Vintage illustration of three television networks

I asked Claude this morning about the most important news in tech. A few follow-up questions about Salesforce’s Dreamforce, Samsung’s XR headset, & TSMC earnings later, I popped over to ChatGPT Pulse. It suggested some updates about the Fed’s rates policy. Then, I listened to podcasts through Gemini-powered AI transcriptions.

All of my news was filtered through AI.

Fifty years ago, most Americans received their news through one of three major television stations : CBS, ABC & NBC. Edward R. Murrow ended his CBS broadcast with “Good night, & good luck.”

Then cable exploded the channel count from 10 to 100 to 1000, serving every possible interest. Social media fragmented conversations further. But AI is a countervailing force.

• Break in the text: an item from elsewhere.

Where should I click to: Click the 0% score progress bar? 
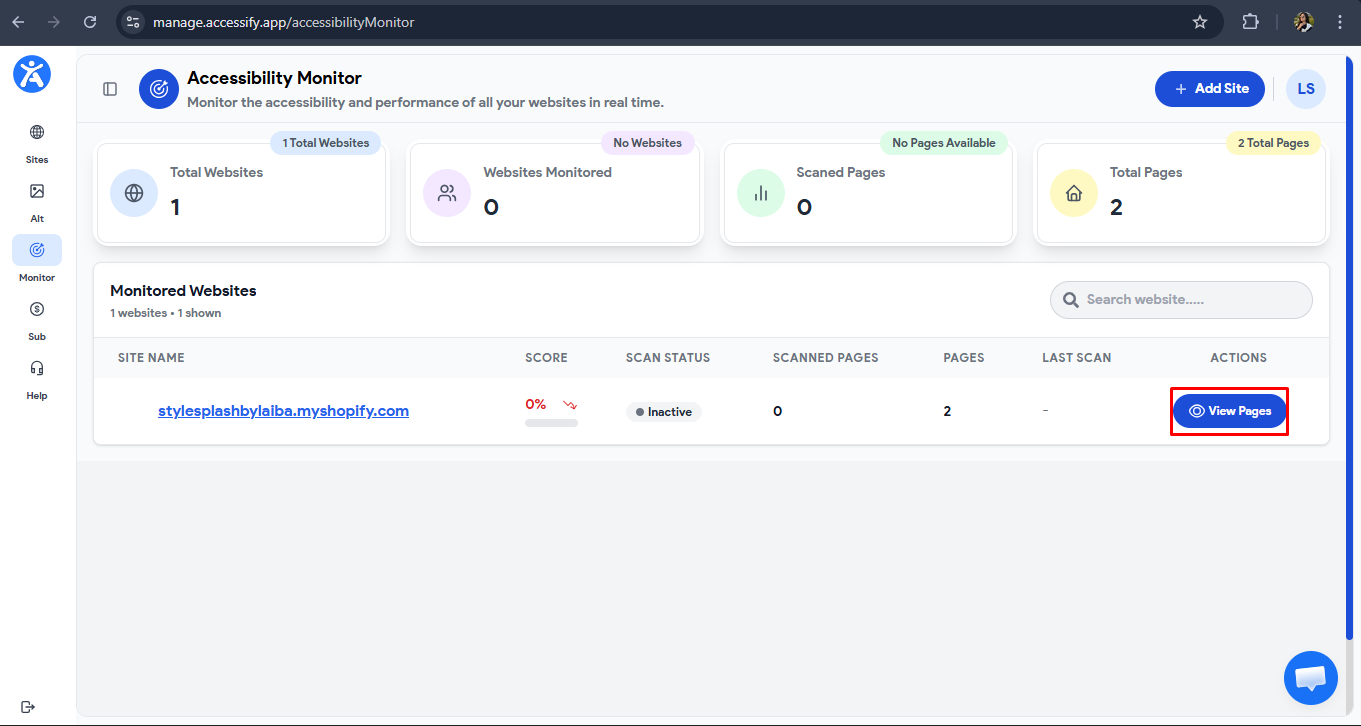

What if AI is the new CBS, ABC, & NBC, the new mass-media?

The Economist argues AI is killing the web. Who will visit web pages in a few years? Instead of visiting many links, we ask AIs to summarize & prioritize. The traffic drop is real & immediate.

I see it in my behavior. I’d hazard a guess I visit 10% of the websites I did a year ago.

Why sift through pages and pages, when I can have an answer to my question, with all the relevant context across hundreds of sites? Web browsing feels like the card catalog and Google.com like the Dewey Decimal system - anachronisms of legacy information retrieval taught to schoolchildren.

The networks are back. This time, they are probabilistic.

Good morning. Your briefing is ready.